I have two dataframes like below.
d = {'serial#': ['AAA111', 'BBB222', 'CCC333', 'DDD444', 'EEE555'],
'Status': ['Compatible', 'Compatible', 'Not compatible', 'Not compatible', 'Not compatible']}
df1 = pd.DataFrame(data=d)
d2 = {'serial#': ['DDD444', 'EEE555'], 'Model': ['printer', 'printer']}
df2 = pd.DataFrame(data=d2)
print(df1)
print(df2)
serial# Status
0 AAA111 Compatible
1 BBB222 Compatible
2 CCC333 Not compatible
3 DDD444 Not compatible
4 EEE555 Not compatible
serial# Model
0 DDD444 printer
1 EEE555 printer
I need to modify the column 'Status' from df1. For this I need to make a filter using the 'serial#' columns of each of the dataframes. The lines under the 'Status on df1' column will be modified if ' there are items that match on df2 'serial#' column.
Suppose I need to replace data in the filtered rows by the string "reporting", the df1 desired is as below.
serial# Status
0 AAA111 Compatible
1 BBB222 Compatible
2 CCC333 Not compatible
3 DDD444 Reporting
4 EEE555 Reporting
How can I do that?

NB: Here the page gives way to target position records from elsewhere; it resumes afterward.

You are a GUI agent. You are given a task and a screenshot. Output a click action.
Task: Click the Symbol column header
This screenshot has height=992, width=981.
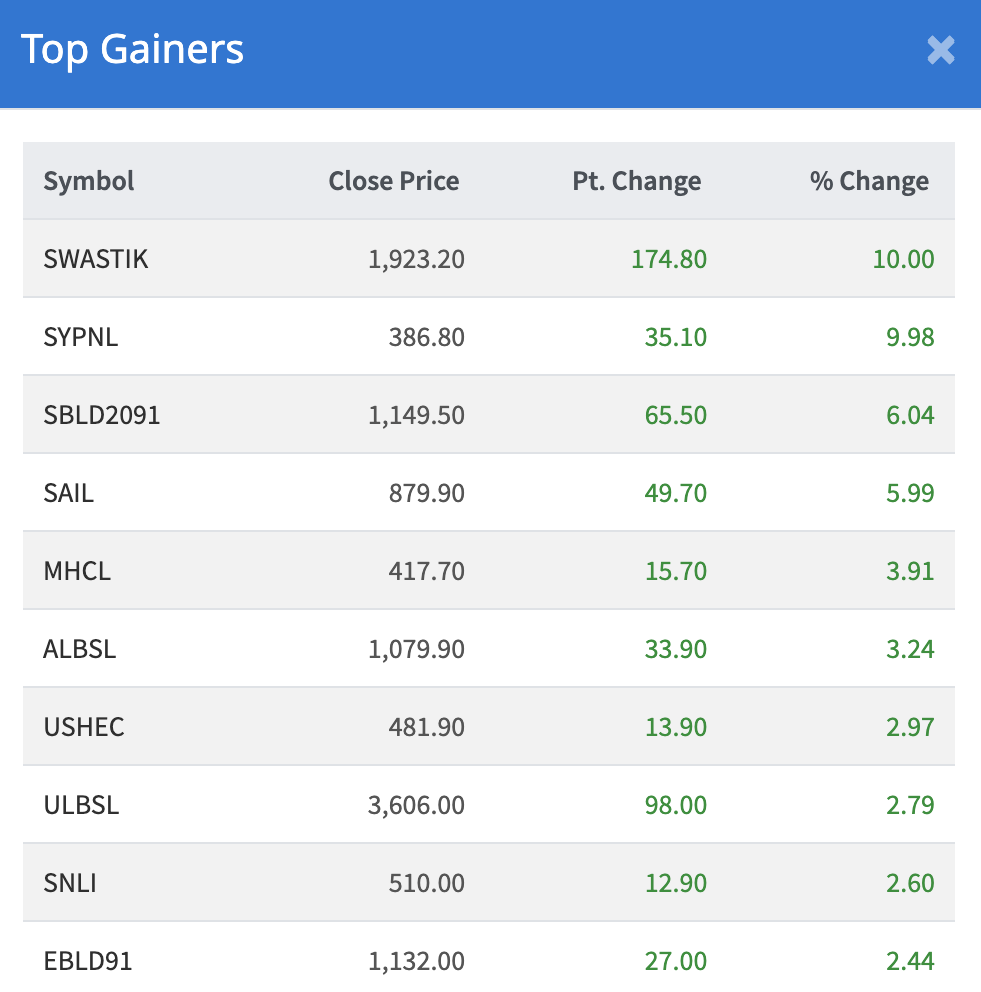point(89,181)
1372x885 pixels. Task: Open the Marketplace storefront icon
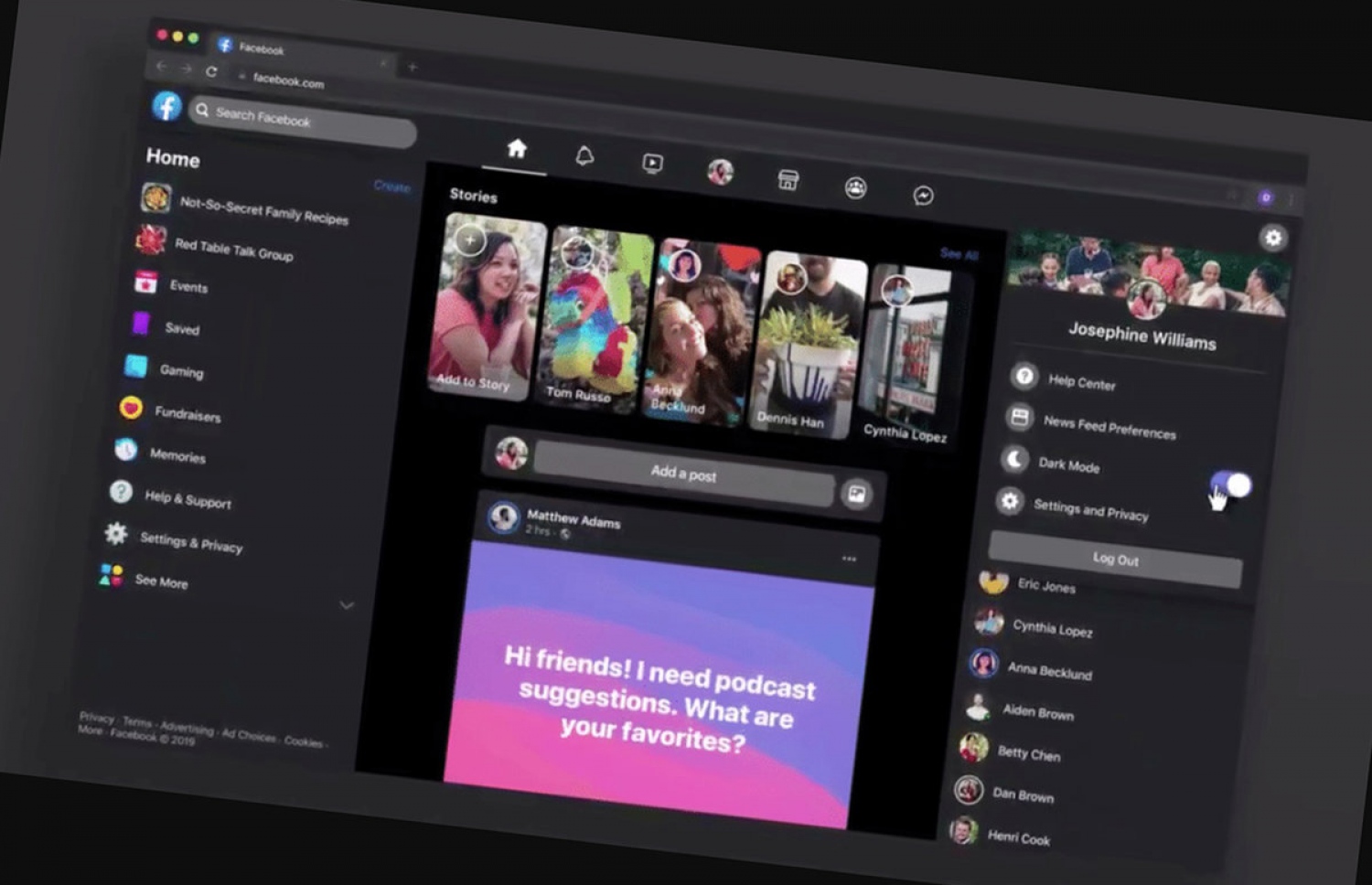[x=788, y=180]
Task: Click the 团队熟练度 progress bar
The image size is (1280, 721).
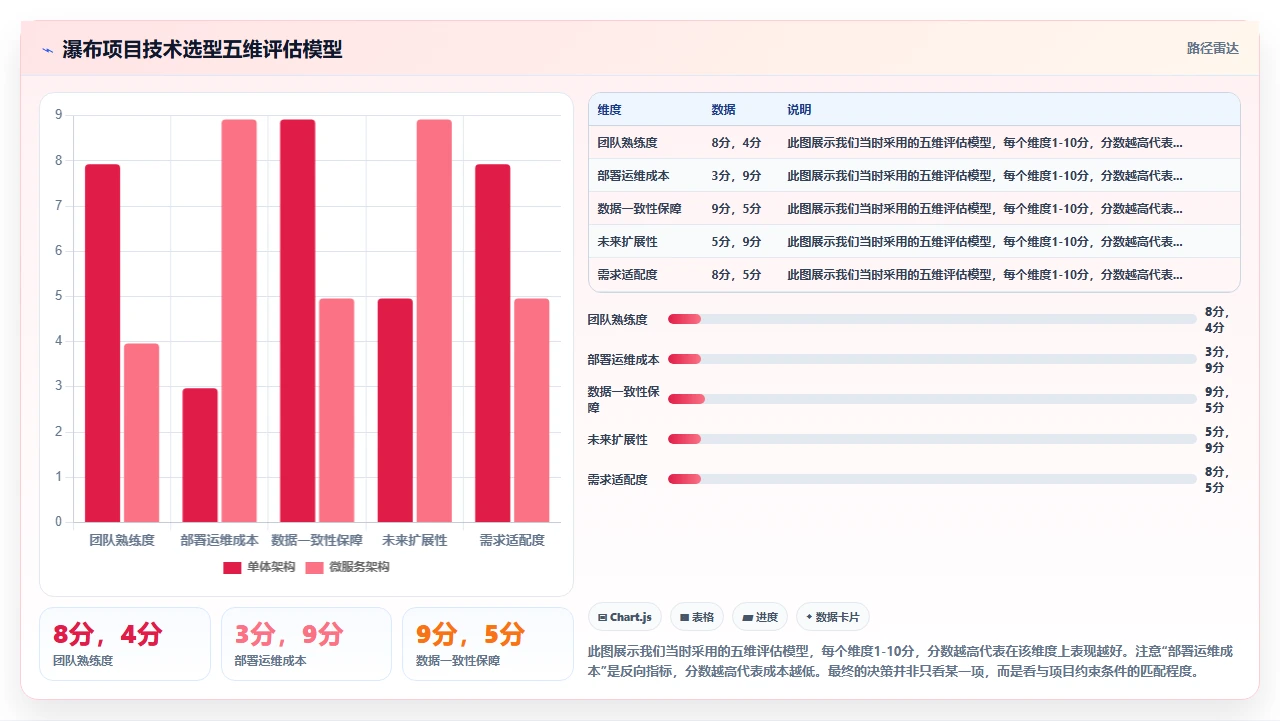Action: coord(932,319)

Any help is welcomed.
CodePudding user response:
Use isin
to check serial#
from df2
then use it as boolean mask to set Status
to 'Reporting':
df1.loc[df1['serial#'].isin(df2['serial#']), 'Status'] = 'Reporting'
print(df1)
# Output
serial# Status
0 AAA111 Compatible
1 BBB222 Compatible
2 CCC333 Not compatible
3 DDD444 Reporting
4 EEE555 Reporting
CodePudding user response:
You can perform a left join between both and then a conditional term on Status column:
import pandas as pd
import numpy as np
d = {'serial#': ['AAA111', 'BBB222', 'CCC333', 'DDD444', 'EEE555'], 'Status': ['Compatible', 'Compatible', 'Not compatible', 'Not compatible', 'Not compatible']}
df1 = pd.DataFrame(data=d)
d2 = {'serial#': ['DDD444', 'EEE555'], 'Model': ['printer', 'printer']}
df2 = pd.DataFrame(data=d2)
df3 = df1.merge(df2, on='serial#', how='left')
df3['Status'] = np.where(df3['Model'].notnull(), 'Reporting', df3['Status'])
df3 = df3.drop('Model', axis=1)
df3